Navigating the DOM in JavaScript
When we work with the DOM, sometimes we don’t just need to find one element — we need to walk through the tree: find parents, children, and siblings.
Today, we’ll learn how to do it easily and beautifully!
document.body and document.head
document.body gives access to everything visible on the page.document.head gives access to the invisible but important parts like styles and scripts.
console.log(document.body); // Visible content
console.log(document.head); // Head section
documentElement
document.documentElement is the whole page — the entire <html> tag.
console.log(document.documentElement); // <html>...</html>
Child Nodes: childNodes
childNodes contains everything inside an element: tags, text nodes, comments.
const nodes = document.body.childNodes;
console.log(nodes);
First and Last Child: firstChild and lastChild
firstChild and lastChild get the first and last node — not necessarily an element!
const first = document.body.firstChild;
const last = document.body.lastChild;
console.log(first, last);
Real Elements Only: firstElementChild and lastElementChild
firstElementChild and lastElementChild ignore text and focus only on real elements!
const firstElement = document.body.firstElementChild;
const lastElement = document.body.lastElementChild;
console.log(firstElement, lastElement);
Parent Element: parentNode
parentNode gives you the parent of an element — the one holding it in the DOM.
const miaButton = document.querySelector('button');
console.log(miaButton.parentNode);
Siblings: nextSibling, previousSibling
nextSibling and previousSibling can return any node — even whitespace or text.
const node = document.querySelector('h1');
console.log(node.nextSibling);
console.log(node.previousSibling);
Real Siblings: nextElementSibling, previousElementSibling
nextElementSibling and previousElementSibling skip text nodes and find only real HTML neighbors!

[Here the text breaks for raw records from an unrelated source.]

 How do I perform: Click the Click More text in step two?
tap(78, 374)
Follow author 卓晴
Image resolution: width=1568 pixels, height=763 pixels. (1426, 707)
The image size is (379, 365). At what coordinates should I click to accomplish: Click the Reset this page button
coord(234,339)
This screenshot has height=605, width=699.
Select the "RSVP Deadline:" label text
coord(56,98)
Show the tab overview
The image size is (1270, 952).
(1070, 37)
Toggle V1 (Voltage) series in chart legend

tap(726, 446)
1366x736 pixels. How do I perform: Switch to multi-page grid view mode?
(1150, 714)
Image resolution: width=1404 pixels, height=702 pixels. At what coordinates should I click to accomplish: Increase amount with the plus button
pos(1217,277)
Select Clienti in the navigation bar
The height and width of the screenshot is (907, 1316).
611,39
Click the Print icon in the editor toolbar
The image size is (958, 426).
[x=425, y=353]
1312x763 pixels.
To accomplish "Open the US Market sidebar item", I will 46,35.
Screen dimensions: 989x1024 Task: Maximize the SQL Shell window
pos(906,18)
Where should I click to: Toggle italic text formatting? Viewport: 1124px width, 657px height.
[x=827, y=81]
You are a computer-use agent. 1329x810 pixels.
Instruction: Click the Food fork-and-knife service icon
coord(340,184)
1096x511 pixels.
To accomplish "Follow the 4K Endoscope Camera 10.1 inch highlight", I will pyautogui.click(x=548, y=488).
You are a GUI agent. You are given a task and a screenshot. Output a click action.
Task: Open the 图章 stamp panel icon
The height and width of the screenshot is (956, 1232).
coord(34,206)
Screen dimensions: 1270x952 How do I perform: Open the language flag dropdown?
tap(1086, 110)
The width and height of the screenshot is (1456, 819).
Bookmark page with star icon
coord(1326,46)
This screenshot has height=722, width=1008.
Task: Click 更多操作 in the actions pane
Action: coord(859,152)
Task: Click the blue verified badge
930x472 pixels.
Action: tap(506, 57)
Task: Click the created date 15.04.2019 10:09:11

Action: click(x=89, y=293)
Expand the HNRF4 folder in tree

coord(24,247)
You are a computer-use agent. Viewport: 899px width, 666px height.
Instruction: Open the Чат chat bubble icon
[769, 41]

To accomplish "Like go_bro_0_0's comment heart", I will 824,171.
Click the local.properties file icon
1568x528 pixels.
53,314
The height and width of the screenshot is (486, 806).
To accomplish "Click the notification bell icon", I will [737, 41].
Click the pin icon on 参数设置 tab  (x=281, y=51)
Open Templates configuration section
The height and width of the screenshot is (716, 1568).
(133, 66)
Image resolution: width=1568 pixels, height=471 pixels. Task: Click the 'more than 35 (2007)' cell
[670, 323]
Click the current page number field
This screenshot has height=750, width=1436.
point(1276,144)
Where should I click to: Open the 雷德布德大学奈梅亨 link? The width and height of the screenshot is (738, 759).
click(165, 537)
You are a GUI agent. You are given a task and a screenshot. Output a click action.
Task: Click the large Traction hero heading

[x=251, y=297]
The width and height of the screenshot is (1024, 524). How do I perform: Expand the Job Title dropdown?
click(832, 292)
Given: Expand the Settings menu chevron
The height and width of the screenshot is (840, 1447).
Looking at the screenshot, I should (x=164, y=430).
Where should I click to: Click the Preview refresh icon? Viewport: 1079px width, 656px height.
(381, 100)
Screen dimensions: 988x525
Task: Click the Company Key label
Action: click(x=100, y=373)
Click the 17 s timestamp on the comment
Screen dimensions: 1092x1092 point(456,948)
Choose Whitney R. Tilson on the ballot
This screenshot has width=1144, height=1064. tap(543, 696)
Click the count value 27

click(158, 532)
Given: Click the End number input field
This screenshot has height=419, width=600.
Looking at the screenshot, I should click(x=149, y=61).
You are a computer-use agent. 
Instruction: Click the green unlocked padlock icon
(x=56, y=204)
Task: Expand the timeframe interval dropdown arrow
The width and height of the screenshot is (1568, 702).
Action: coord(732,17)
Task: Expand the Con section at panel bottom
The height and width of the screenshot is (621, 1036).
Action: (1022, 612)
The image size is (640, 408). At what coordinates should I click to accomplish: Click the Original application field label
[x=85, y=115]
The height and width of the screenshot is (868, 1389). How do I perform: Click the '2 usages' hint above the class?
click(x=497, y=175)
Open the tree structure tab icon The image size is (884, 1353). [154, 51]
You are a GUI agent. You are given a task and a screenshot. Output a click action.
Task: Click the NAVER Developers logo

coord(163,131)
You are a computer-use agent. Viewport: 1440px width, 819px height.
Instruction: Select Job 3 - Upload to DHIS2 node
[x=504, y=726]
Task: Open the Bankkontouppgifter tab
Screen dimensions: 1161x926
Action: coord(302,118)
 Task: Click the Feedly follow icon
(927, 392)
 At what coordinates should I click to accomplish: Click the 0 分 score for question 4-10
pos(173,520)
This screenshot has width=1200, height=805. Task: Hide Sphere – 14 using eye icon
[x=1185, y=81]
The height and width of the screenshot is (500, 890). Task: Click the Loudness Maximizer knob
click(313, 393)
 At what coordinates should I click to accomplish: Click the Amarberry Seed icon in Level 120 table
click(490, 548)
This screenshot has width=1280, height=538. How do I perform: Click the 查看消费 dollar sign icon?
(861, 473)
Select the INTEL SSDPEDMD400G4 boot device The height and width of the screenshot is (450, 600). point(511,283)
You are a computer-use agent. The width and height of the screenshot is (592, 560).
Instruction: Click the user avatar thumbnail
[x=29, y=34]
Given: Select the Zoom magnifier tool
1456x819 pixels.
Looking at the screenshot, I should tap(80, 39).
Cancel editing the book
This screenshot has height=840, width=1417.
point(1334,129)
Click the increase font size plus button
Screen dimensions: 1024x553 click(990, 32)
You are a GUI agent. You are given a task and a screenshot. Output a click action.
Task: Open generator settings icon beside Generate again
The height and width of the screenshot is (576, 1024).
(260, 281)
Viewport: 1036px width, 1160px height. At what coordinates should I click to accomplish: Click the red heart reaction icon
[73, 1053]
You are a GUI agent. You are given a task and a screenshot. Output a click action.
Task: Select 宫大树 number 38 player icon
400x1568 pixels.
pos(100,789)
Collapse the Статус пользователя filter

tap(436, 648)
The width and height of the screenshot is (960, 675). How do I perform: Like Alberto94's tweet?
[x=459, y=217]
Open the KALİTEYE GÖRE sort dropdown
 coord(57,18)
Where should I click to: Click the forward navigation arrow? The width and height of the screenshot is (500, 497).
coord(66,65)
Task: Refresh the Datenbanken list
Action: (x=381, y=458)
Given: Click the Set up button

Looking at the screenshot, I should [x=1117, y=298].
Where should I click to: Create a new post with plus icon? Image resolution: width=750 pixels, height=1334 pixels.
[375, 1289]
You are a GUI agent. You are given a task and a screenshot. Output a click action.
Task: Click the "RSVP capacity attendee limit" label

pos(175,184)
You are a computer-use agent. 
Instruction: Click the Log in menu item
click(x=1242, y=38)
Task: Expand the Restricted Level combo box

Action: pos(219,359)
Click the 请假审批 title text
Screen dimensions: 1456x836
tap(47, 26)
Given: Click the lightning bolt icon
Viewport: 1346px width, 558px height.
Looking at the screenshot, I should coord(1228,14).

const realNode = document.querySelector('h1');
console.log(realNode.nextElementSibling);
console.log(realNode.previousElementSibling);
Working with data-attributes
data-attributes let you store extra information inside HTML elements, easily accessed via .dataset.
<button data-current="5" data-user="eva">Click me</button>
const btn = document.querySelector('button');
console.log(btn.dataset.current); // '5'
console.log(btn.dataset.user); // 'eva'
Notes
Today, we learned to:
- Navigate up, down, and sideways through the DOM!
- Tell nodes apart from real elements.
- Work with parents and siblings.
- Store and access extra data with data-attributes.